SELECTED EXCERPT
Will Comet L4 PANSTARRS live up to expectations? A reality check

Comet C/2011 L4 PANSTARRS passes near the globular cluster NGC 6541 on the morning of Jan. 16, 2013 as photographed from Castlemaine, Victoria, Australia. The comet measures about 2 arc minutes in diameter with a 7-minute long tail. Click to see more southern comets. Credit: Michael Mattiazzo

Sometimes that shiny new phone or car doesn’t quite live up to expectations, but we often ¬†overlook their deficiencies and make our peace. We may have to do the same with Comet L4 PANSTARRS.

Observers in the southern hemisphere have watched the comet closely since it emerged from the solar glare last month. It’s presently loping along through Corona Australis the Southern Crown and visible shortly before dawn for those living down under. Not too many months ago, PANSTARRS was forecast to reach a brilliant magnitude 0 (equal to the star Vega) come early March this year. In recent weeks however, the comet has been lagging.

Amateur astronomers have noticed that its rise in brightness has been slowing down or plateauing of late. As of Jan. 19, 2013 the comet is a small, dense fuzzball of about magnitude 8 with a short tail pointing west. Binoculars show it as a dim glow.

With less than two months to go before the “big show”, this lag has made some ardent comet watchers revise their expectations of just how bright PANSTARRS will become.

COLLECTED DATA
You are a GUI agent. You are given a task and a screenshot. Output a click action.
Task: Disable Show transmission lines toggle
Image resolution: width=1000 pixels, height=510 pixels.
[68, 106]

DIRECTIVE 1
In the comet article, condense the paragraph that begins "Observers in the southern hemisphere" into a shorter version that keeps its main facts.
DIRECTIVE 2
Retype the passage from the comet article starting with "Amateur astronomers have" and going on through "PANSTARRS will become.".

WRITTEN RESPONSE 1
Southern hemisphere observers have followed the comet since it left the solar glare last month. It is now moving through Corona Australis, the Southern Crown, and can be seen shortly before dawn from down under. A few months ago it was forecast to reach magnitude 0, as bright as Vega, in early March, but in recent weeks it has been lagging.

WRITTEN RESPONSE 2
Amateur astronomers have noticed that its rise in brightness has been slowing down or plateauing of late. As of Jan. 19, 2013 the comet is a small, dense fuzzball of about magnitude 8 with a short tail pointing west. Binoculars show it as a dim glow.

With less than two months to go before the “big show”, this lag has made some ardent comet watchers revise their expectations of just how bright PANSTARRS will become.